> **Aim of the exercise**
What you write must match, character for character, the lines from the one with "Given: Click the Expresso logo" down to the one with "You are a computer-use" in the listing below, minus its pictures.

> **Records for this exercise**

○ ○ ○ ○ ○

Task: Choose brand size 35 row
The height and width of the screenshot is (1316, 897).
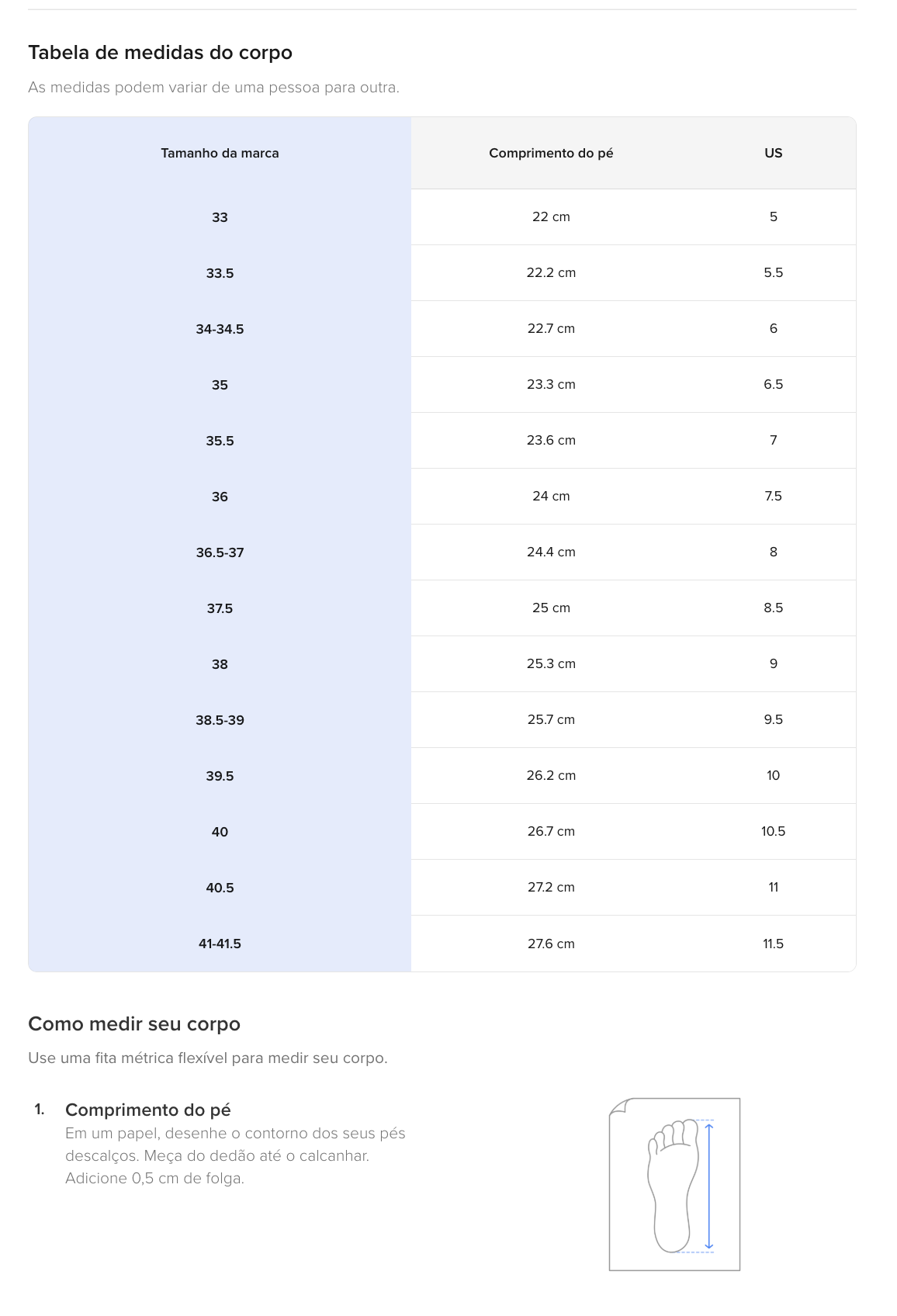Action: (442, 385)
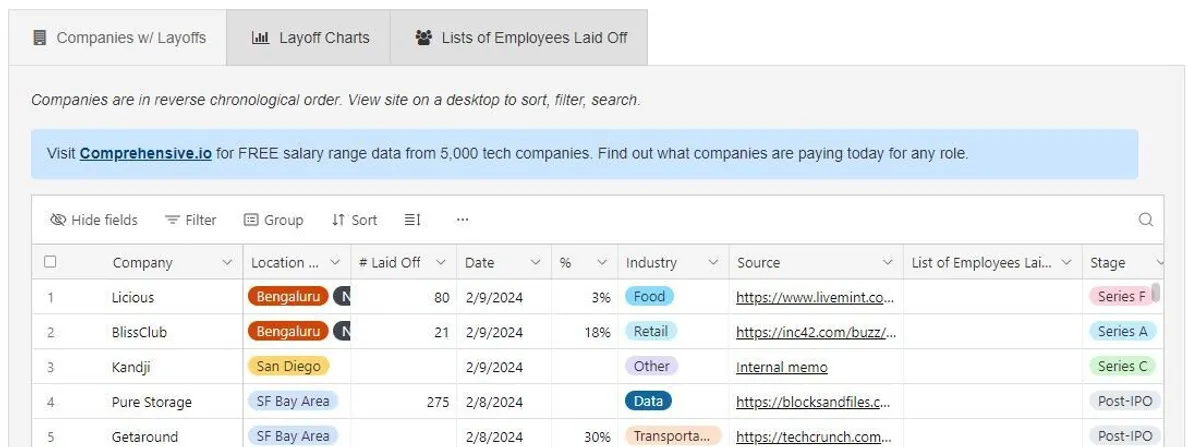Open the Filter options

pyautogui.click(x=190, y=220)
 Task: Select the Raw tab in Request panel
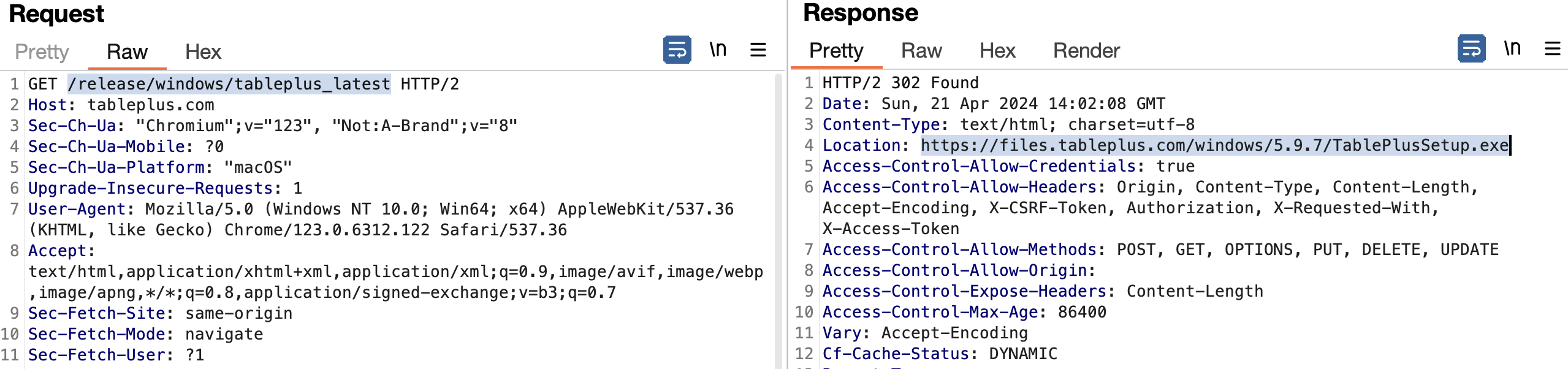pyautogui.click(x=127, y=52)
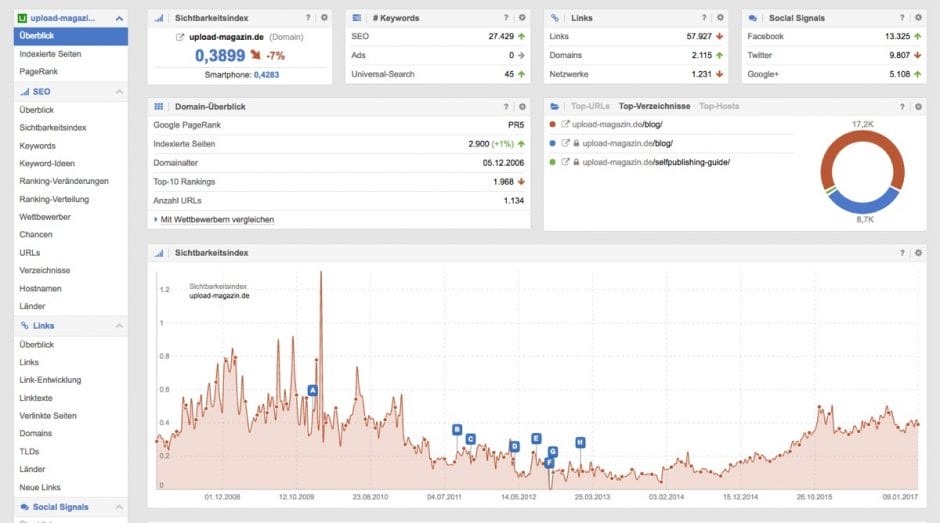Image resolution: width=940 pixels, height=523 pixels.
Task: Click gear icon of the visibility chart panel
Action: pos(919,254)
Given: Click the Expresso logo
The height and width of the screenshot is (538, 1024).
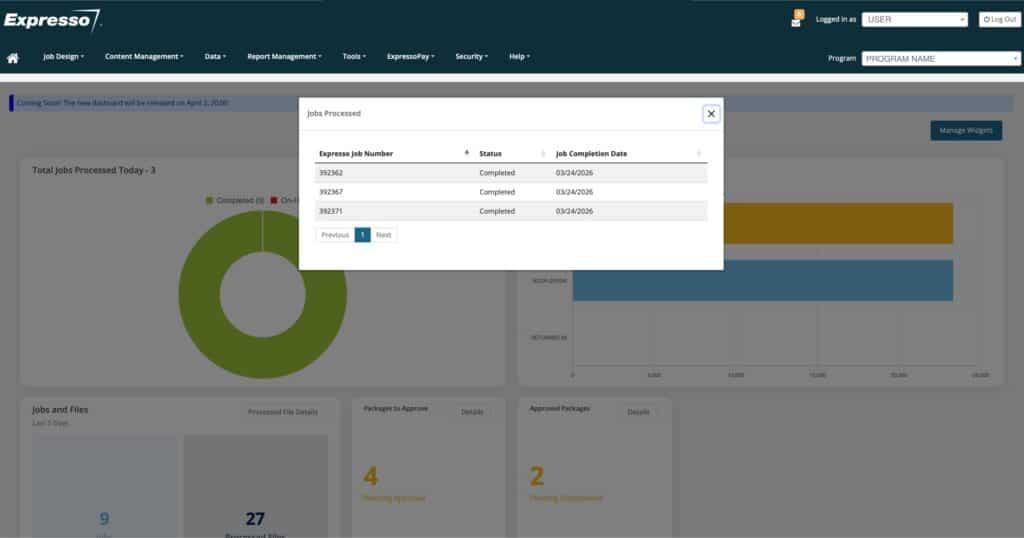Looking at the screenshot, I should (x=52, y=19).
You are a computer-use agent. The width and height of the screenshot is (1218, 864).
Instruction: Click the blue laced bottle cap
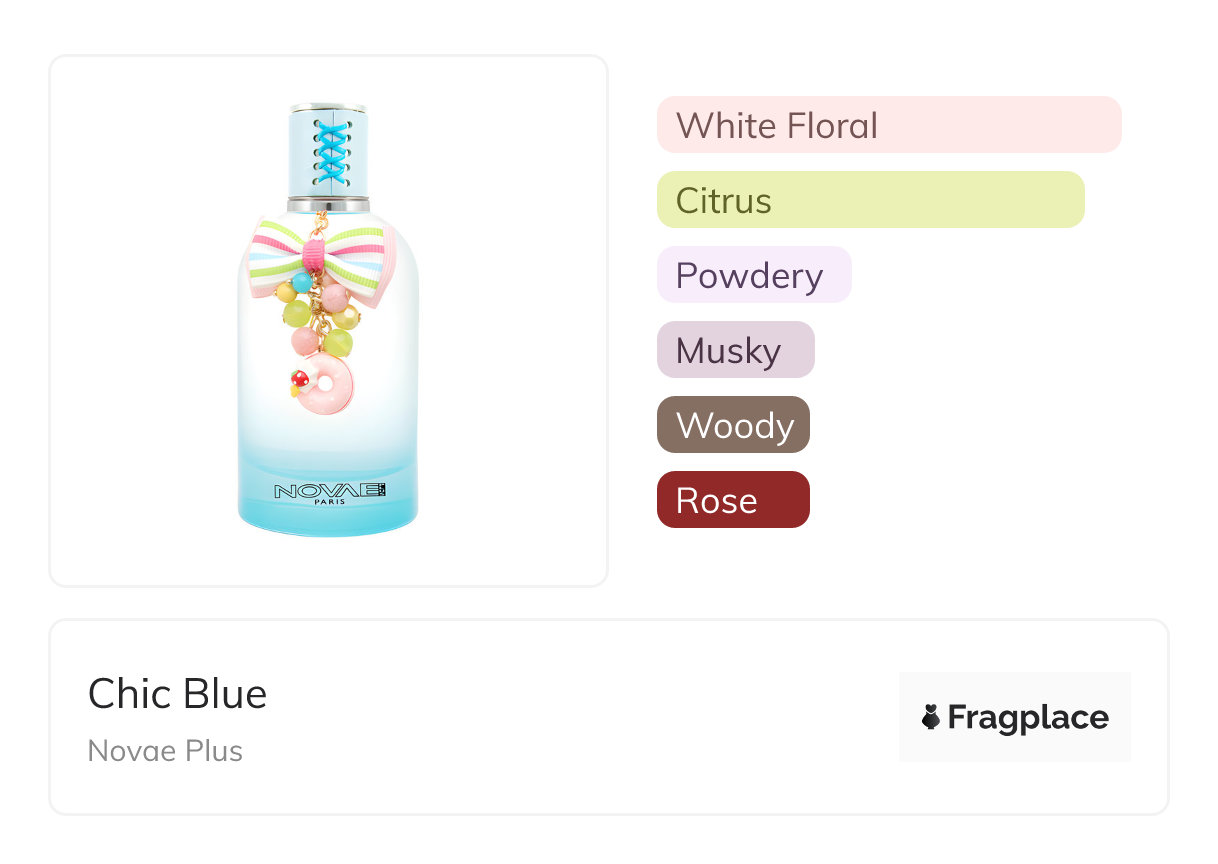coord(328,150)
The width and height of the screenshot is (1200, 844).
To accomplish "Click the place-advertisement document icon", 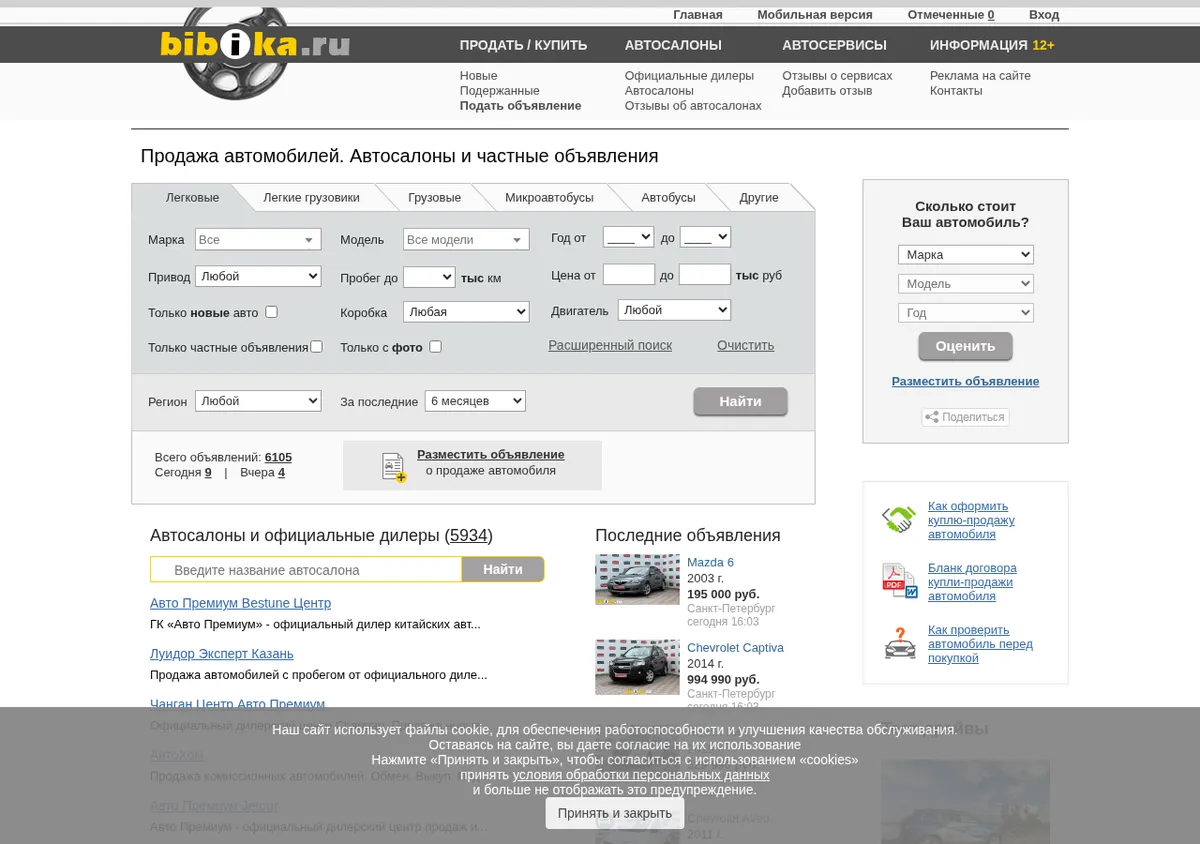I will 394,467.
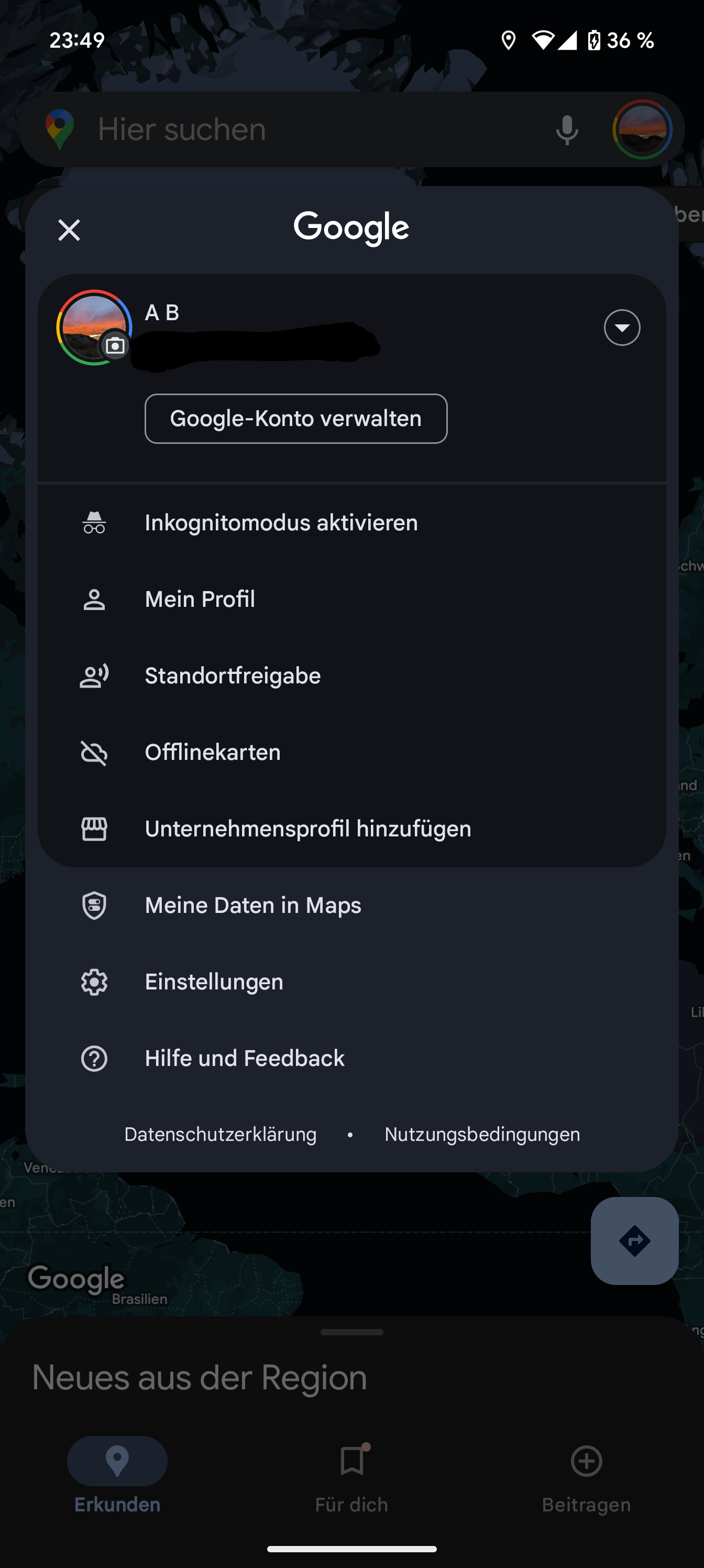
Task: Open Mein Profil
Action: tap(200, 600)
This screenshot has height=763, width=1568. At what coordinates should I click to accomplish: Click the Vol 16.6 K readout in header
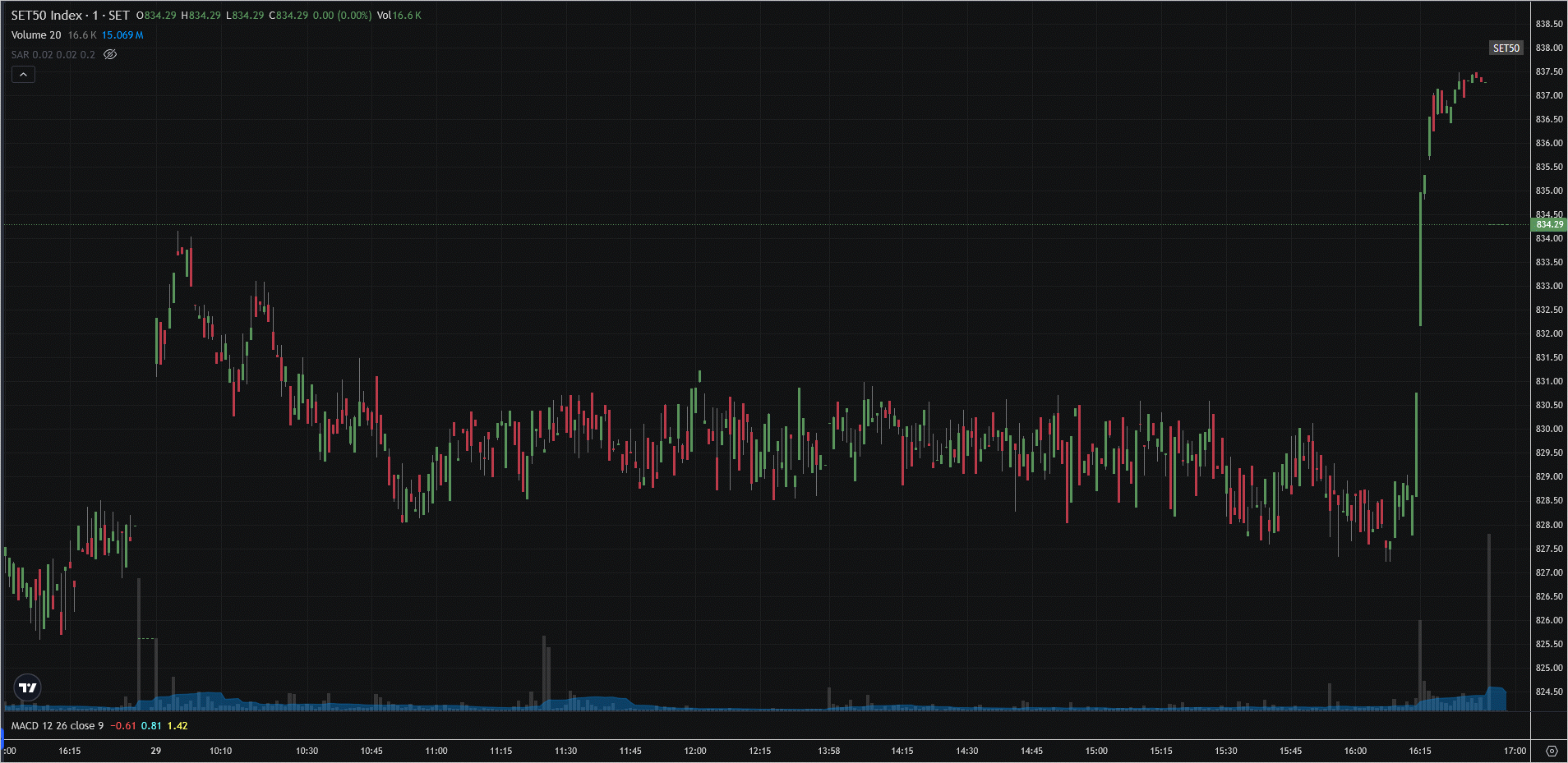point(399,16)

○ ○ ○ ○ ○

> **Written response**
Given: Click the Expresso logo
The height and width of the screenshot is (538, 1024).
Looking at the screenshot, I should (x=52, y=19).
You are a computer-use agent. The width and height of the screenshot is (1218, 864).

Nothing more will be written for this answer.